Neighbors make good as seniors
It’s not often one school sweeps the player of the year awards in baseball and softball. It’s probably close to unheard of when one school does, and the two players also turn out to be neighbors, but that’s just what the case was this spring when Dayton’s Jamie Chenea and Forrest Garcia were awarded West Valley League Player of the Year awards in softball and baseball.
Garcia, a three-sport star who is committed to playing baseball next season for Lane Community College in Eugene, batted .516 for the Pirates. Chenea led Dayton to the state championship game where it lost 9-3 to Rainier. She was 22-2 this season and 10-0 in the WVL with a 0.22 ERA. Chenea was also the 3A State Player of the Year, and Garcia was a First-Team All-State selection.
Garcia and Chenea talked about living next to each other. When Garcia’s family moved next door when he was in seventh grade, he and Chenea were actually dating, he said.
“One time,” Garcia said, “we were playing catch at my house. I didn’t think she threw very hard. I was going to catch her bare-handed. She threw it, and it hit me right in the calf. It hurt so bad. I decided I wasn’t doing that ever again.”
Dayton softball coach Rob Umbenhower is also a neighbor. Umbenhower lives next to the Cheneas in Dayton behind the fire station, as do a few other families with kids that were big parts of the Pirates’ run to the title game this season.
“We have a little softball alley right here,” Umbenhower said. “The Ringnaldas live just down the road, and the Rays live on the end of the street.”
Cooper Ringnalda was First-Team All-State this year, and Sierra Ray was Chenea’s backup at pitcher and also a good hitter.

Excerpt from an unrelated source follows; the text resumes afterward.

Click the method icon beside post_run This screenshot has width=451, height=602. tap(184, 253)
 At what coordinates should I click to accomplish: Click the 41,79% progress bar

Umbenhower said one thing that has always impressed him about Chenea is her work ethic. For years she worked with pitching coach Larry Nichols, the former McMinnville High softball coach. She credits Nichols for helping her become such a dominant pitcher in the WVL.
“She’s been doing that for years,” Umbenhower said. “She put in the extra time.”
Umbenhower said he occasionally would come over to the Chenea’s and visit with Jamie’s father, Bob, who used to coach the Dayton baseball team.
“I could hear Jamie down in the basement, clanking those weights around, working out,” Umbenhower said.
Dedication was something that also helped Garcia stand out. Dayton baseball coach Roger Lorenzen has opened up the gym the last two years at 6:30 a.m. so players could hit in the cages.
“In two years of going in to open up the cages,” Lorenzen said, “there was only one morning when Forrest didn’t show up.”
Garcia made a name for himself on the football field, where he was the 3A Co-Offensive Player of the Year this season after helping the Pirates to a state championship. He played a key role in Dayton’s 2011 run to the state championship game, and he started on three basketball teams that played in the state title game, winning one in 2012. Still, baseball is where his heart is at.
“We kind of just grew up in it,” Garcia said, referring to him and his brothers. “My true love has always been baseball.”
Lorenzen, who coached Garcia the last two seasons, raves about Garcia’s speed, batting ability (he bats from the left side) and uncanny baseball sense.
“I wish more people could have seen him play baseball, because he’s a game changer,” he said.
Chenea also grew up in the baseball and softball culture. She started in every game of her high school career, and the Pirates slowly went from not making the playoffs to the state quarterfinals, state semifinals, and finally the state championship game. She said it was tough to be the losing pitcher vs. Rainier, but there is still perspective.
“It was my last chance,” she said. “It didn’t work out, but it was a good experience.”
Chenea won’t play in college. She plans on attending Chemeketa Community College before transferring to Oregon State, but said playing in Dayton was fun because of the way the community rallied around its sports teams.
“You can definitely see the support,” she said.
Garcia agreed. He was a part of so many winning teams — 10 of 12 teams he played on in high school made the playoffs, the only two being football and baseball his freshman season — and the community was right there the entire way.
“We have been blessed with a good town,” he said, “good people around us and good talent.”